- Page text
----------------
The New York-based firm’s total assets under management leapt 12 per cent to about US$1.3-trillion. Its credit and insurance business contributed the largest chunk of new inflows, bringing in US$37-billion, followed by private equity with US$20.4-billion.

Managers of alternative assets – a wide range of securities that live outside traditional stock and bond markets – have seen their stock slide on fears of slower future growth, potential AI disruption to their portfolio companies and questions around lending standards.

Blackstone’s shares have rebounded this month but are still trading close to 16-per-cent lower on the year. The S&P 500 Financials Sector index is down more than 4 per cent in that time.

For the first quarter, distributable earnings, or cash that can be used to pay dividends to shareholders, rose 25 per cent to US$1.76 billion, or US$1.36 per share. Analysts on average had expected US$1.35 per share, according to data compiled by LSEG.

Chairman and CEO Stephen Schwarzman said Blackstone totted up nearly US$70-billion in total inflows and achieved positive appreciation across nearly all its flagship investment strategies “despite the turbulent environment.”
----------------
- Data under study
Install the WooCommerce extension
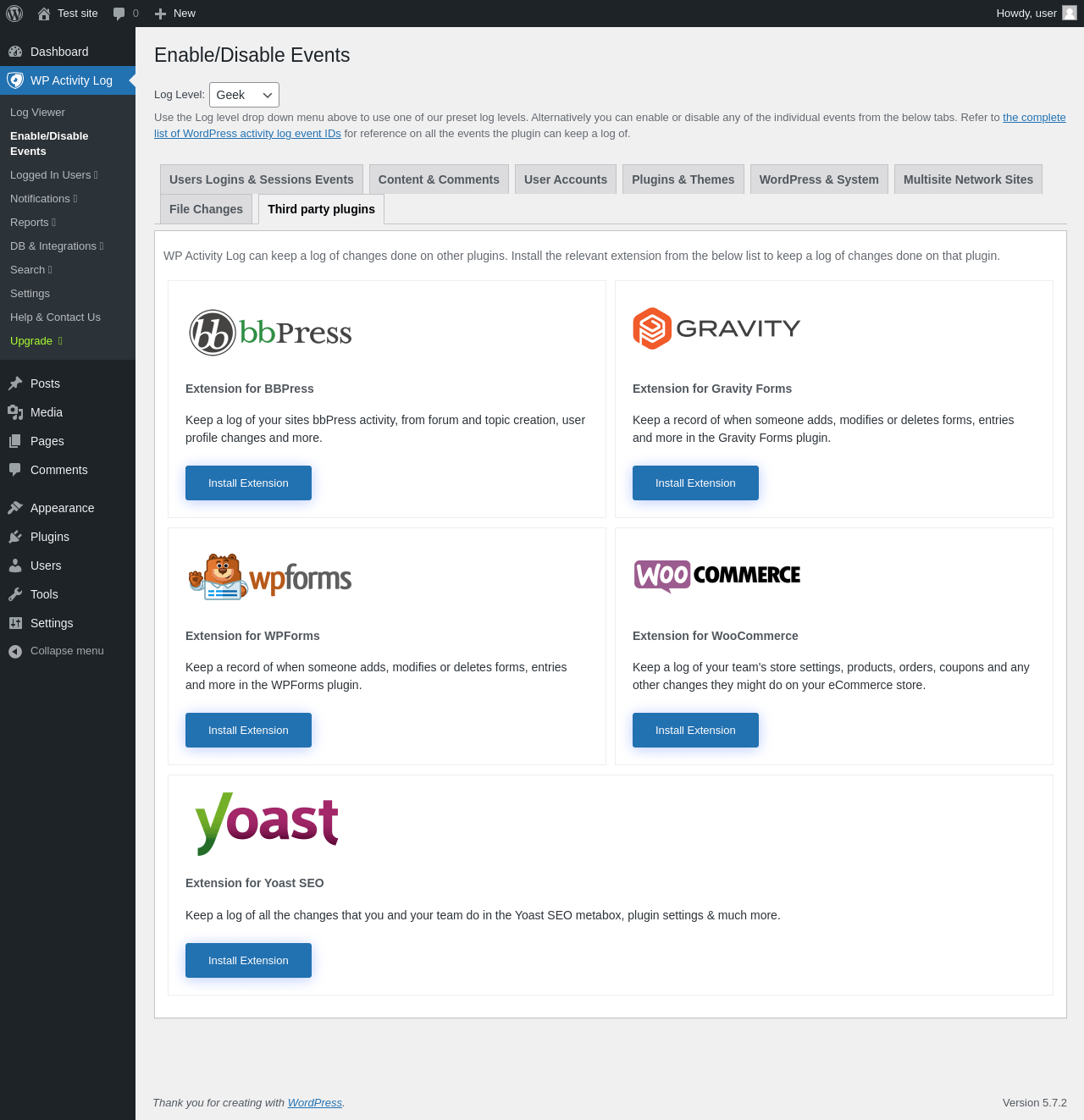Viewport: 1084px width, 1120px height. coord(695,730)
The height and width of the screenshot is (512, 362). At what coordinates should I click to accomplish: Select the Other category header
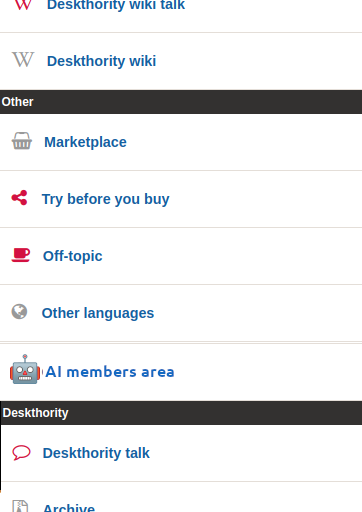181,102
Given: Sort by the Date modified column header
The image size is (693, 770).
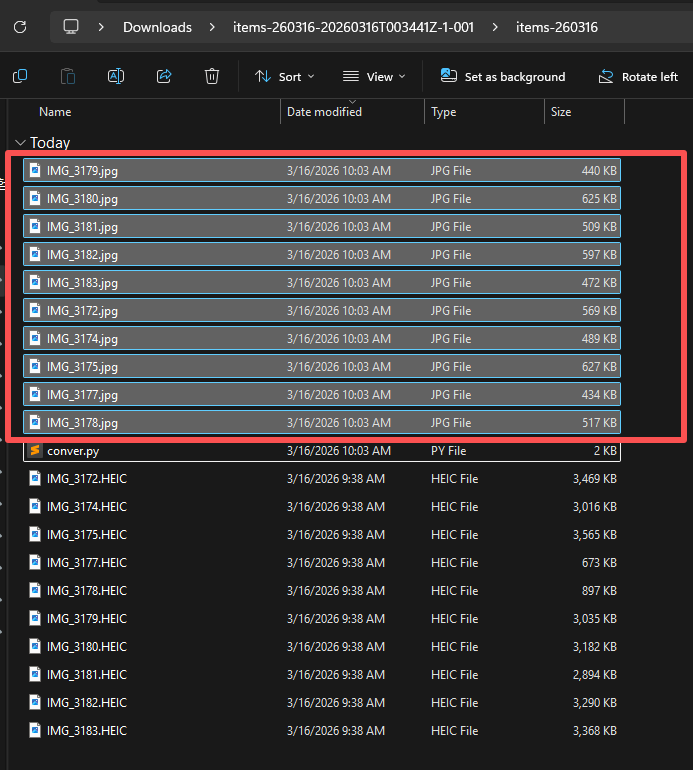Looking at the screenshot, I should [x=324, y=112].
----------------
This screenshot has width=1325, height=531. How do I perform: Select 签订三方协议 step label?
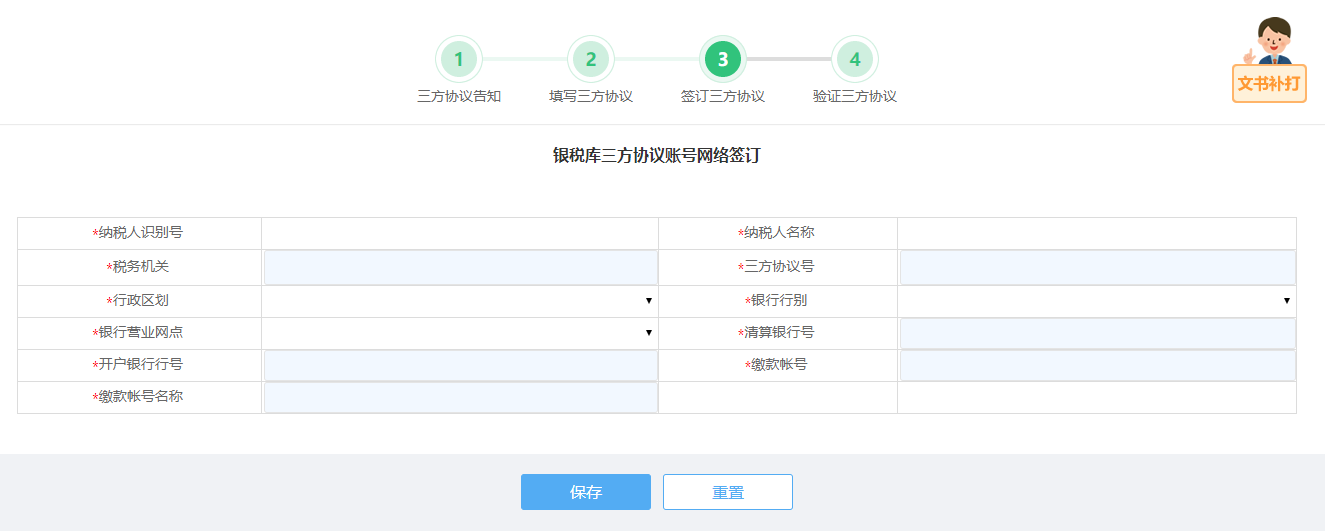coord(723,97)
----------------
- Task instructions
From the passage on Blackstone's quarterly results, repeat word for word the part that begins at the words "Managers of alternative" and stops after the words "in that time.".

- Written reply
Managers of alternative assets – a wide range of securities that live outside traditional stock and bond markets – have seen their stock slide on fears of slower future growth, potential AI disruption to their portfolio companies and questions around lending standards.

Blackstone’s shares have rebounded this month but are still trading close to 16-per-cent lower on the year. The S&P 500 Financials Sector index is down more than 4 per cent in that time.